------ DATASET ------
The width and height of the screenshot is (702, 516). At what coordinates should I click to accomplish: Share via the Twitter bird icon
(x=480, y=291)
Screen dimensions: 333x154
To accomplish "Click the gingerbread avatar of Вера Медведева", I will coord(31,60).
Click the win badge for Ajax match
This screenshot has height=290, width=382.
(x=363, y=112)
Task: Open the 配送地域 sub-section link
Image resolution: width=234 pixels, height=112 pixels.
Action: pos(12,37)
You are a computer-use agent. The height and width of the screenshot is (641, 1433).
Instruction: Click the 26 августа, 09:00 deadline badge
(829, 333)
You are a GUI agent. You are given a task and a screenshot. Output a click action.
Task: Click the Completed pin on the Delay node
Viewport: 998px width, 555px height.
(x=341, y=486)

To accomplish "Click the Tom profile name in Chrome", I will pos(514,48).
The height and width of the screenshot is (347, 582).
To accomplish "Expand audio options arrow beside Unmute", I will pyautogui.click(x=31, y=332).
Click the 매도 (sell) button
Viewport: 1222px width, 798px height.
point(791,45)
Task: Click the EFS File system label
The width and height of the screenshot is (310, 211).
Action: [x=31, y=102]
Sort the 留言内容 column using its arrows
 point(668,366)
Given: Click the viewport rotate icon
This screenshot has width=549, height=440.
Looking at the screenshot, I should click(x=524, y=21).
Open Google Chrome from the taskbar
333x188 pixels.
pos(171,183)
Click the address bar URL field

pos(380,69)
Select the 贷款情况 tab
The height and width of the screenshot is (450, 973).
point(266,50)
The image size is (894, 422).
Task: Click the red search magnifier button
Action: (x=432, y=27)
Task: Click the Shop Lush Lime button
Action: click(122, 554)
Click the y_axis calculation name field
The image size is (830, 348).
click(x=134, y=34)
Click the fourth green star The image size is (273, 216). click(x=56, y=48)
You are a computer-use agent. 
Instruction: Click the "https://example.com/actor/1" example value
------
| ABOUT THIS EXERCISE |
When you reach the end of the records, set them all down again exactly.

| RESULT OF THE TASK |
The width and height of the screenshot is (702, 516). At what coordinates should I click to accomplish: Share via the Twitter bird icon
(x=480, y=291)
Screen dimensions: 333x154
To accomplish "Click the gingerbread avatar of Вера Медведева", I will coord(31,60).
Click the win badge for Ajax match
This screenshot has height=290, width=382.
(x=363, y=112)
Task: Open the 配送地域 sub-section link
Image resolution: width=234 pixels, height=112 pixels.
Action: pos(12,37)
You are a computer-use agent. The height and width of the screenshot is (641, 1433).
Instruction: Click the 26 августа, 09:00 deadline badge
(829, 333)
You are a GUI agent. You are given a task and a screenshot. Output a click action.
Task: Click the Completed pin on the Delay node
Viewport: 998px width, 555px height.
(x=341, y=486)

To accomplish "Click the Tom profile name in Chrome", I will pos(514,48).
The height and width of the screenshot is (347, 582).
To accomplish "Expand audio options arrow beside Unmute", I will pyautogui.click(x=31, y=332).
Click the 매도 (sell) button
Viewport: 1222px width, 798px height.
point(791,45)
Task: Click the EFS File system label
The width and height of the screenshot is (310, 211).
Action: [x=31, y=102]
Sort the 留言内容 column using its arrows
 point(668,366)
Given: Click the viewport rotate icon
This screenshot has width=549, height=440.
Looking at the screenshot, I should click(x=524, y=21).
Open Google Chrome from the taskbar
333x188 pixels.
pos(171,183)
Click the address bar URL field

pos(380,69)
Select the 贷款情况 tab
The height and width of the screenshot is (450, 973).
point(266,50)
The image size is (894, 422).
Task: Click the red search magnifier button
Action: (x=432, y=27)
Task: Click the Shop Lush Lime button
Action: click(122, 554)
Click the y_axis calculation name field
The image size is (830, 348).
click(x=134, y=34)
Click the fourth green star The image size is (273, 216). click(x=56, y=48)
You are a computer-use agent. 
Instruction: Click the "https://example.com/actor/1" example value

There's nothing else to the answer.